Notebook
Construction of BBa_K2275007
5/22
- PCR to get DNA of nir gene cluster from Eschericha coli MG1655 and analyze by DNA gel.
5/23
- Digest nir gene cluster and pSB1C3-PLacI-sfGFP with HindⅢ and SpeI. Analyze by the DNA gel.
- Ligase at 16℃ overnight.
5/25
- Transform the ligased product into DH5α and put at 37℃ for 12 hours.
5/26
- Select five colonies from the plates and pre-culturing.
5/27
- Extract plasmid and use plasmid digestion to confirm.
Construction of BBa_K2275008
7/3
- PCR to get DNA of gudB from Bacillus subtilis and analyze by the DNA gel.
- Digest gene gudB and pSB1C3-PLacI-sfGFP with BamHI and PstI. Analyze by the DNA gel
- Ligase at 16℃ overnight.
7/4
- Transform the ligased product into DH5α and put at 37℃ for 12 hours.
7/5
- Confirmation by colony PCR.
- Select two colonies from the plates and pre-culturing.
7/6
- Extract plasmid and use plasmid digestion to confirm.
Construction of BBa_K2275009
<
8/13
- PCR to get DNA of gudB from Pseudomonos putida and analyze by the DNA gel.
- Digest gene glnA and pSB1C3-PLacI-sfGFP with HindⅢ and PstI. Analyze by the DNA gel
- Ligase at 16℃, 4 hours and then transform into DH5α.
8/14
- Select two colonies from the plates and pre-culturing.
- Extract plasmid and use plasmid digestion to confirm.
Construction of BBa_K2275010
9/6
- PCR to get rev-gudB.
- Digest gene rev-gudB with XbaI and PstI and pSB1C3-PLacI-glnA with SpeI and PstI. Analyze by the DNA gel.
- Ligase at 16℃ , 4 hours and then transform into DH5α
9/7
- Select two colonies from the plates and pre-culturing.
9/8
- Extract plasmid and confirm with plasmid digestion.
Construction of BBa_K2275011
9/13
- Add a NsrR binding site to K381001 before RBS by PCR and analyze by DNA gel.
9/14
- Digest linear PCR product with DpnI and self-ligate by phosphorylation
- Transform the ligased product into DH5α and put at 37℃ for 12 hours.
9/15
- Select two colonies from the plates and pre-culturing.
9/16
- Extract plasmid and use plasmid digestion to confirm.

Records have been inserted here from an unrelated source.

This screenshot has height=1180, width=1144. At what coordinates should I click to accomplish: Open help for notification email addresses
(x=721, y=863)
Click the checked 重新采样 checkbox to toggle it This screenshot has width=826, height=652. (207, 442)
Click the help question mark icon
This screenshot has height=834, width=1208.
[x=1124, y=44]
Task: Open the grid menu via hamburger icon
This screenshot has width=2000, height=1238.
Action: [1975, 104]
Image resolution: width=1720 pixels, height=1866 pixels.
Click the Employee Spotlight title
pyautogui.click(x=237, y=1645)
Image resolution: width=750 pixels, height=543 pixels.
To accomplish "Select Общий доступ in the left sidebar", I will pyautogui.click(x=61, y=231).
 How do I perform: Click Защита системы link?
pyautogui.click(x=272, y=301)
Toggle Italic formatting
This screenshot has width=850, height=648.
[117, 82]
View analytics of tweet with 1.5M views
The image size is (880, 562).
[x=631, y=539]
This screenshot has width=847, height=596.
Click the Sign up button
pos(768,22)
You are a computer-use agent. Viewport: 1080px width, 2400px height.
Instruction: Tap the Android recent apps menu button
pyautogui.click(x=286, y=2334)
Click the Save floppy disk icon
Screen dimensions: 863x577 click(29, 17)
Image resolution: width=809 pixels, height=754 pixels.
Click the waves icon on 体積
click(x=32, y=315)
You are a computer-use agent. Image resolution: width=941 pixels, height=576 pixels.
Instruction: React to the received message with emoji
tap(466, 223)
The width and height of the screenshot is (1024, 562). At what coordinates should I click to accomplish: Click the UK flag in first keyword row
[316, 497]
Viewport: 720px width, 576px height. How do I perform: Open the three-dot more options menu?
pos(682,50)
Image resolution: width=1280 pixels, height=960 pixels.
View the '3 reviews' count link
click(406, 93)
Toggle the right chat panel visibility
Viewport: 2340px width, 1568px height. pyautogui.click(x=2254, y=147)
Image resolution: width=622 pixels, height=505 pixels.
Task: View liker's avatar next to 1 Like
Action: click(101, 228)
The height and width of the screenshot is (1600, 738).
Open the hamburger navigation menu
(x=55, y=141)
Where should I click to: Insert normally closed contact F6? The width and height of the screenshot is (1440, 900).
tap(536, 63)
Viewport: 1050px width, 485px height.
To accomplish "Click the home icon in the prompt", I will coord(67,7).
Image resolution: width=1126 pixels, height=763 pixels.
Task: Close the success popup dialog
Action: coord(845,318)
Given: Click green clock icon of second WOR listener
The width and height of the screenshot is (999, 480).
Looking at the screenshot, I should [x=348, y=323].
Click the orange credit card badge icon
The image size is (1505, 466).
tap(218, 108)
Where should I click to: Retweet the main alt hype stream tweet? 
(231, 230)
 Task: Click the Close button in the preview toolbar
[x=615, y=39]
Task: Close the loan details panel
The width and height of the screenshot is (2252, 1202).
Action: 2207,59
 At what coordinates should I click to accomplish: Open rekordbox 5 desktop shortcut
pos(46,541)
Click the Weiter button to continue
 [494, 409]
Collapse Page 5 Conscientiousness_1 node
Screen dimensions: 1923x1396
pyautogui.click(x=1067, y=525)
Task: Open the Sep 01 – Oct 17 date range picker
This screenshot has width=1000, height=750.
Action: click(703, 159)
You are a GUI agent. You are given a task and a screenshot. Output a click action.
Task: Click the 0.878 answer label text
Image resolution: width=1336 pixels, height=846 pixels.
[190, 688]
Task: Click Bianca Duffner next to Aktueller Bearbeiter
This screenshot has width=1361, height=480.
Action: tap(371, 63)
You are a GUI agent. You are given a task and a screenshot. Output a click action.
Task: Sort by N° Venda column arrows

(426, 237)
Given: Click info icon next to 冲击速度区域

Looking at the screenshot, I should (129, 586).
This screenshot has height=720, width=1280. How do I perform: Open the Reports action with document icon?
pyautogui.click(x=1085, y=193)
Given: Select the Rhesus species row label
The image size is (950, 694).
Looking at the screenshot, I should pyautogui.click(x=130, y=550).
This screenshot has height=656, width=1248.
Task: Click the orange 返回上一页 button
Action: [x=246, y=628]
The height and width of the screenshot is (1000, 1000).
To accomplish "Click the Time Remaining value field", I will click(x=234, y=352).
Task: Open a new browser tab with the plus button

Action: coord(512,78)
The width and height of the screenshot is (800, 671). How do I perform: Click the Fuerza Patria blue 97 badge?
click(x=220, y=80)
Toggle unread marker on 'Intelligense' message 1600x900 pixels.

Construction of BBa_K2275012
9/13
- Add a NsrR binding site to K381001 after RBS by PCR and analyze by DNA gel.
9/14
- Digest the linear PCR product with DpnI and self-ligate by phosphorylation.
- Transform the ligased product into DH5α and put at 37℃ for 12 hours
9/15
- Select two colonies from the plates and pre-culturing.
9/16
- Extract plasmid and use plasmid digestion to confirm.
Nitrate sensing test
7/1~7/31
- Use M2 to quantitate fluorescence emitting by K381001 in lyophilized E. coli powder
8/1~8/31
- Use our device to do the nitrate sensing test by K381001 in lyophilized E. coli powder.
Whole pathway test
10/7~10/10
- Use our device and modified E. coli to test our whole project.